Task prompt: Repeat everything in the data below, word for word, from the line containing "Locate an element" down to the last line. Leave the pictures out of your answer.

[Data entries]
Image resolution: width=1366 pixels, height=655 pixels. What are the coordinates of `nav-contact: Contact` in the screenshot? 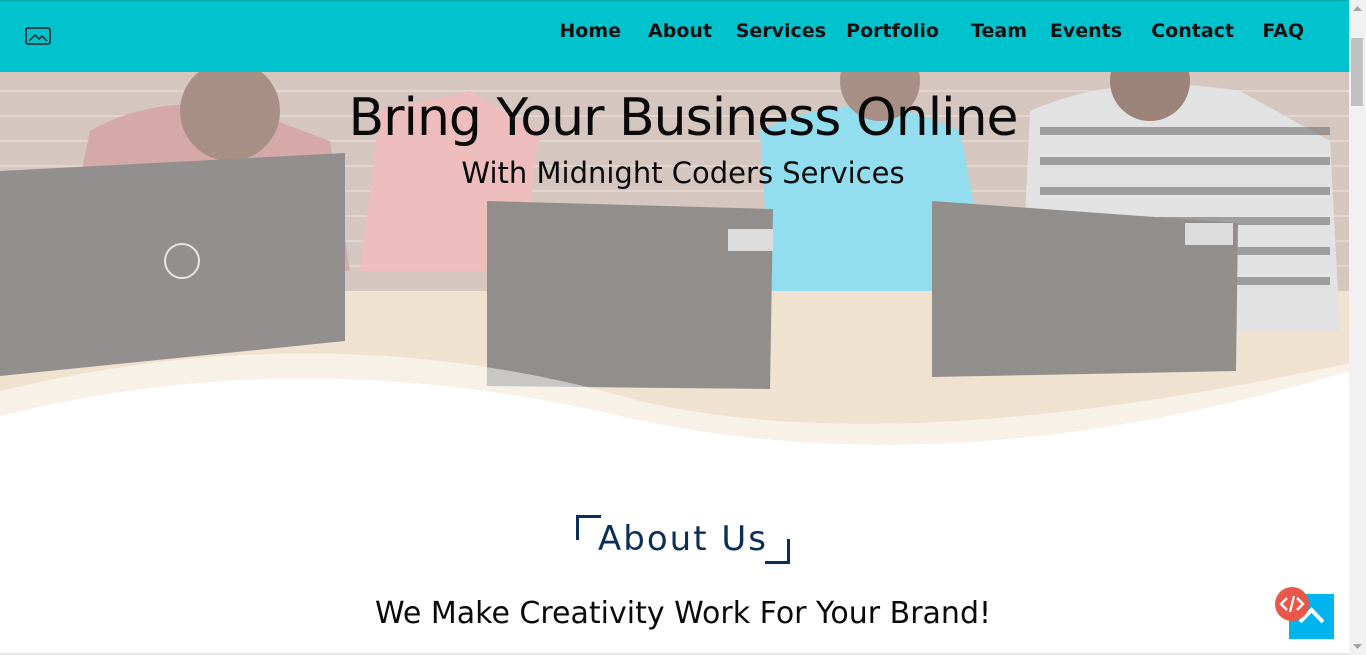 It's located at (1192, 31).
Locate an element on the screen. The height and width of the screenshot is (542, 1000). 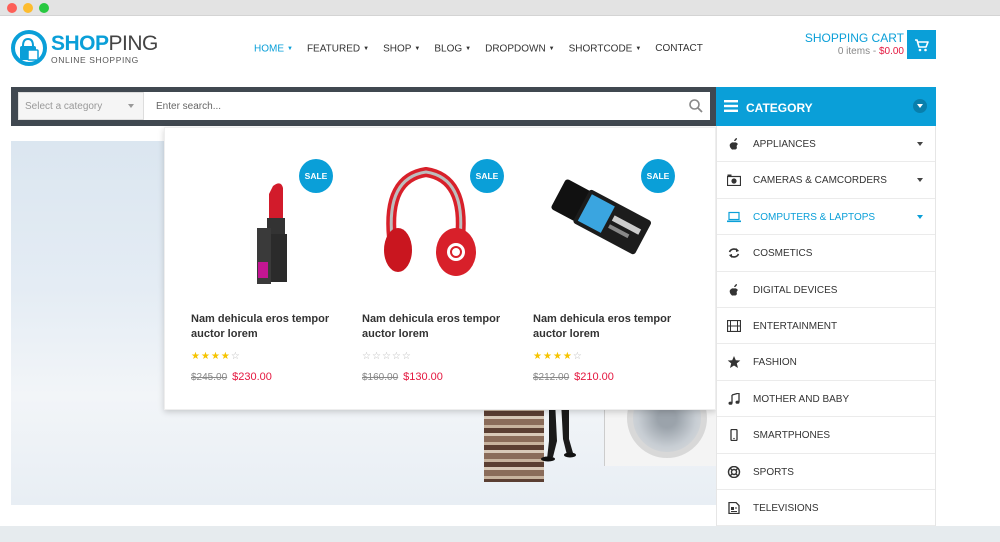
lifebuoy-icon is located at coordinates (734, 472).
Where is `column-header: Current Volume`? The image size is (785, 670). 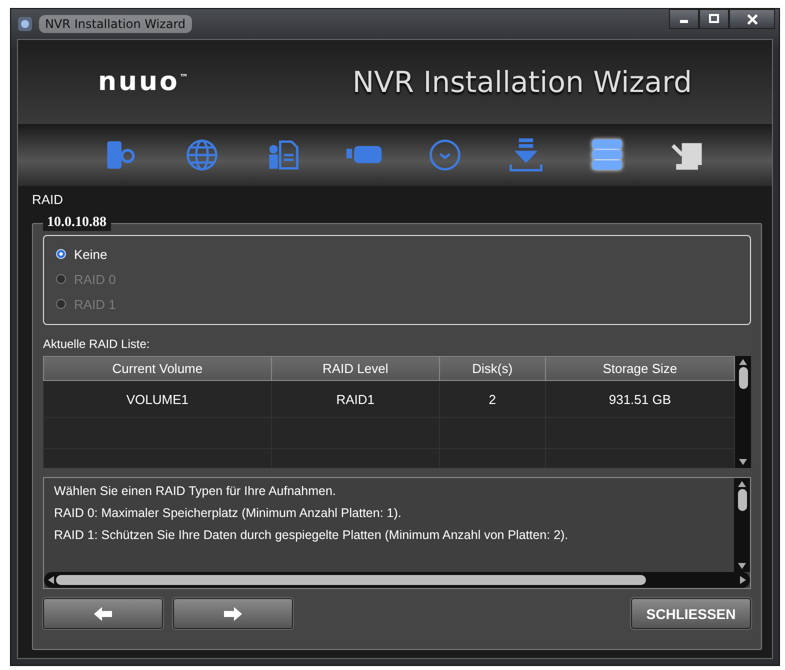
column-header: Current Volume is located at coordinates (158, 368).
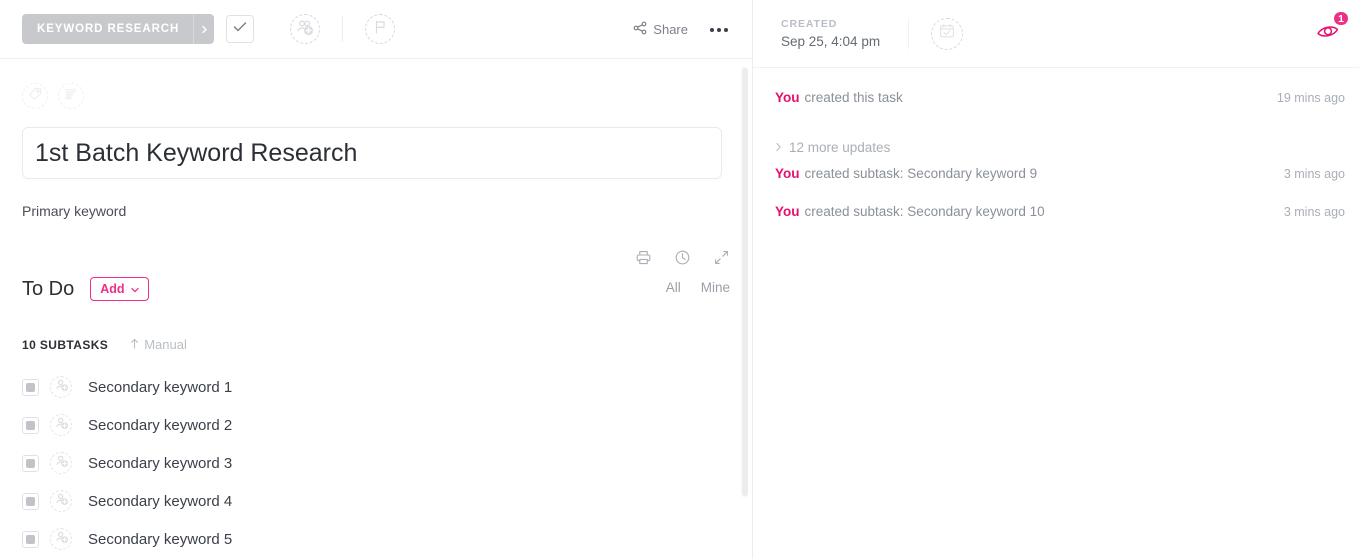 The height and width of the screenshot is (559, 1359). I want to click on task-title-text: 1st Batch Keyword Research, so click(196, 152).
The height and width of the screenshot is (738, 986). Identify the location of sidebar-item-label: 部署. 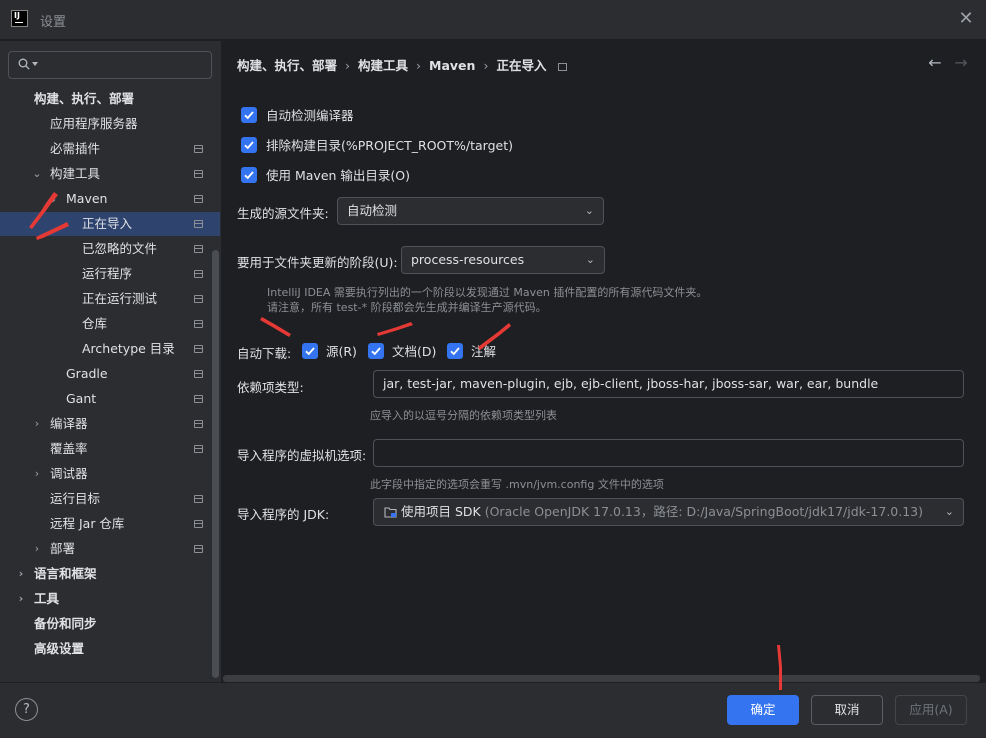
(63, 548).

Solution to this exercise:
Locate an element on the screen. The height and width of the screenshot is (542, 1000). 
lifebuoy-icon is located at coordinates (734, 472).
Where is `column-header: Current Volume`? The image size is (785, 670). 
column-header: Current Volume is located at coordinates (158, 368).
 The height and width of the screenshot is (559, 1359). I want to click on task-title-text: 1st Batch Keyword Research, so click(196, 152).
The height and width of the screenshot is (738, 986). Identify the location of sidebar-item-label: 部署. 
(63, 548).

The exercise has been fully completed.